Reputation: 29
What I'm trying to achieve is shorten the amount of time needed to complete scraping process and store all the data in a dictionary (the dictionary is Untiters
keys are usernames, values are the amount of times user made a post with a specific name) I used this site as a tutorial but I couldn't figure out how to implement what's explained there on my code. Here is the code, sorry if I provided an unnecessarily big portion of the code.

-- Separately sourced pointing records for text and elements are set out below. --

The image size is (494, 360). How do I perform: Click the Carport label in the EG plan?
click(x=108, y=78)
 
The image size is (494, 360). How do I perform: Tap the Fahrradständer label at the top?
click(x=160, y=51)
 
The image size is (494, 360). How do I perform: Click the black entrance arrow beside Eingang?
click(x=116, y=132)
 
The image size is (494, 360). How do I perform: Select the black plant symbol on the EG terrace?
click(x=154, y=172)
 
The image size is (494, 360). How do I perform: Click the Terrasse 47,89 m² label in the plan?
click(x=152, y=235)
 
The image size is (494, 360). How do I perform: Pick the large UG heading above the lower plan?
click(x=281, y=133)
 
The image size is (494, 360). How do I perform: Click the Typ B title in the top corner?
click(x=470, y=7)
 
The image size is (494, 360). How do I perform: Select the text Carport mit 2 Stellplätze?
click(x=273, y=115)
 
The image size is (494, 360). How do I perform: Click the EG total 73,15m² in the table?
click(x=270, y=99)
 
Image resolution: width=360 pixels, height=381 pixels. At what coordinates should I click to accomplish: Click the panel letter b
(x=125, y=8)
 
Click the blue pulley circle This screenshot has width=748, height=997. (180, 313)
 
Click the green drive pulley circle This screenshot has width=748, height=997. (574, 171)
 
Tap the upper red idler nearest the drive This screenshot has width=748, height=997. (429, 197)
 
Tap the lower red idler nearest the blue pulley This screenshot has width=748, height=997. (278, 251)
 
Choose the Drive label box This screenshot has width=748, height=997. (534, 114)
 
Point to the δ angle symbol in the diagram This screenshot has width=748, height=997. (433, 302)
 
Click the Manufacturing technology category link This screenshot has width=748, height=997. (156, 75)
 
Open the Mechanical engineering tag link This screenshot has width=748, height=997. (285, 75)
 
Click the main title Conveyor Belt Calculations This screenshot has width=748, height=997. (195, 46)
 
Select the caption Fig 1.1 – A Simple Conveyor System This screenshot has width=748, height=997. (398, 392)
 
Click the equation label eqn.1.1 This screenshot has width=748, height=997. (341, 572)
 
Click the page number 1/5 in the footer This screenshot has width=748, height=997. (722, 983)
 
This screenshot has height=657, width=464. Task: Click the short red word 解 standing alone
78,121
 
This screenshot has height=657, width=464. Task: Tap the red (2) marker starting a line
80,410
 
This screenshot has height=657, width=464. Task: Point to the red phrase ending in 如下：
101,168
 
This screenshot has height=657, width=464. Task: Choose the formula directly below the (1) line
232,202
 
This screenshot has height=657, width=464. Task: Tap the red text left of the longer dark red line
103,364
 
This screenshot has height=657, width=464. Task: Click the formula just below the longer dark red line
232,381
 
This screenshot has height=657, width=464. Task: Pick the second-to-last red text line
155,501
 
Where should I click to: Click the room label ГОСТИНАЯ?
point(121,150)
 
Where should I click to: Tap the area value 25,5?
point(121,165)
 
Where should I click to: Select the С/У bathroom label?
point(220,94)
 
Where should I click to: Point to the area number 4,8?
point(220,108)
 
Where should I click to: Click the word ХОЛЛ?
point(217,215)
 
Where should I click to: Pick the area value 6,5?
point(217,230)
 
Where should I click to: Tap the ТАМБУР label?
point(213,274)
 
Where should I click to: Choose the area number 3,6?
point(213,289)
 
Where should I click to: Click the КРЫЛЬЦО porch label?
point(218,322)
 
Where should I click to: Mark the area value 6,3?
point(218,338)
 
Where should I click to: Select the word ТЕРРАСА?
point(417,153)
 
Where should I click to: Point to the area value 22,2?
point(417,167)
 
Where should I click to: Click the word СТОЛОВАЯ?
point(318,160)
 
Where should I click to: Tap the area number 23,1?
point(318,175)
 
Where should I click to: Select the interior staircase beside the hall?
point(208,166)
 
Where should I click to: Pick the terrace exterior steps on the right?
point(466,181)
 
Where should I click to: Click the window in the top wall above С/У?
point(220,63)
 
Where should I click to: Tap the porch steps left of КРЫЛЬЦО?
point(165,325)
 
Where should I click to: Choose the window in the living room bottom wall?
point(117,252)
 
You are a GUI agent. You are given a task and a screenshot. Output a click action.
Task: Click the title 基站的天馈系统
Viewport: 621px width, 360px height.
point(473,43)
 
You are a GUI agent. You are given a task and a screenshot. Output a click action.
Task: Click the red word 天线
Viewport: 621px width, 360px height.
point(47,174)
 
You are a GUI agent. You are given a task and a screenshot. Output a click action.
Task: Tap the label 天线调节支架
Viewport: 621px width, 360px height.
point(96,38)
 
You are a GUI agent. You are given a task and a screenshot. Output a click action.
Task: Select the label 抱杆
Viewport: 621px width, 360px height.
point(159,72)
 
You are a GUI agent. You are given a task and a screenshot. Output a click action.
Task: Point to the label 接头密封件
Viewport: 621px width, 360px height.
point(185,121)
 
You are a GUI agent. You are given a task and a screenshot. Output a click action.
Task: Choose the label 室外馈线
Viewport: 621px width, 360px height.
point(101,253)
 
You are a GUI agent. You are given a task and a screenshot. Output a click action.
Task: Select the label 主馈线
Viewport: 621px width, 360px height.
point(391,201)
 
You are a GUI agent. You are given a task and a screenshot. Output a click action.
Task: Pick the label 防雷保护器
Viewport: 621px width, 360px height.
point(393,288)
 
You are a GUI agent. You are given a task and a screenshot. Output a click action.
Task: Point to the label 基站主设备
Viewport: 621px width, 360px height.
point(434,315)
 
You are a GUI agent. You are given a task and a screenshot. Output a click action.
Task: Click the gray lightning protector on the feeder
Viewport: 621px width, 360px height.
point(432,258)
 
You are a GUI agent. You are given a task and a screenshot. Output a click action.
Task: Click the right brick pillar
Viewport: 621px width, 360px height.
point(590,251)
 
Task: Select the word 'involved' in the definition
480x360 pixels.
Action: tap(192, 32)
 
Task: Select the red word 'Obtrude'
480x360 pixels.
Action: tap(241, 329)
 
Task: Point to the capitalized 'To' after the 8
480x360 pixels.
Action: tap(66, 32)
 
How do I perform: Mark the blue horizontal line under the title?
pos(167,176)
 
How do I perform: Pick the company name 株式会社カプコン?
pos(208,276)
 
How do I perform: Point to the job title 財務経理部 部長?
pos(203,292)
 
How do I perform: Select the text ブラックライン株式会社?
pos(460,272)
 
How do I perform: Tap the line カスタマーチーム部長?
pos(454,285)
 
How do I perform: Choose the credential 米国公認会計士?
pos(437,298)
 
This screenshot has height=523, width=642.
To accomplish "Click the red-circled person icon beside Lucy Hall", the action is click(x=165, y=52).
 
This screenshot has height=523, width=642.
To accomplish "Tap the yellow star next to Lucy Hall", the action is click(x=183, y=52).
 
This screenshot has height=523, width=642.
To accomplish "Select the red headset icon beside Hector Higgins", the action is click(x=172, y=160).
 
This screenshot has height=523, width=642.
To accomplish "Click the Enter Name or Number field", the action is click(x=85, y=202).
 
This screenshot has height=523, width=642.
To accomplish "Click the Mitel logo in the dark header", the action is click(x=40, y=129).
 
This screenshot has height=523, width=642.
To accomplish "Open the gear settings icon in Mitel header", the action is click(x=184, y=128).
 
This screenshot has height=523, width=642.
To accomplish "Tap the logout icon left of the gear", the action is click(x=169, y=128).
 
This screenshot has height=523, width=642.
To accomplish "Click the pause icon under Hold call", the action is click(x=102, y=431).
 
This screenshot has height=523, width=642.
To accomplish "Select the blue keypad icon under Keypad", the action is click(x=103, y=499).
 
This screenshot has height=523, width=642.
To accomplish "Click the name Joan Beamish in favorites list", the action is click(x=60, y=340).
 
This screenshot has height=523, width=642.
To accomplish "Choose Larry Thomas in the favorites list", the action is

from multiprocessing import Pool
import requests
from bs4 import BeautifulSoup
z = 0
Untitleds = ["Sin título","Untitled","Sans titre","İsimsiz","Ohne Titel","بلا عنوان",
"Без названия","无标题","夕イトルなし"]
Untiters = {}
Untits = []
x = 138
for i in range(1,20):
y = x + 1
x = y
Id = y
link = "https://folioscope.co/blank/" + str(Id)
Url = (link)
R = requests.get(Url)
Soup = BeautifulSoup(R.text,"html5lib")
Pretitle = (Soup.find("div",{"class":"container_padding"}))
Title = Pretitle.div.text
if Title in (Untitleds):
Prename = Soup.find("div",{"class":"padding_bottom_normal"})
Name = Prename.a.text
Untitled = z + 1
z = Untitled
if Name not in Untiters:
Untiters.update({Name : 1})
else:
c0 = Untiters[Name]
c1 = c0 + 1
Untiters[Name] = c1
Untits.append(Title)
print (Title, Name)
Upvotes: 1
Views: 236
Reputation: 195408
To use multiprocessing.Pool
to get data from the site, you can use following example:
from multiprocessing import Pool
import requests
from bs4 import BeautifulSoup
def get_data(id_):
url = "https://folioscope.co/blank/" + str(id_)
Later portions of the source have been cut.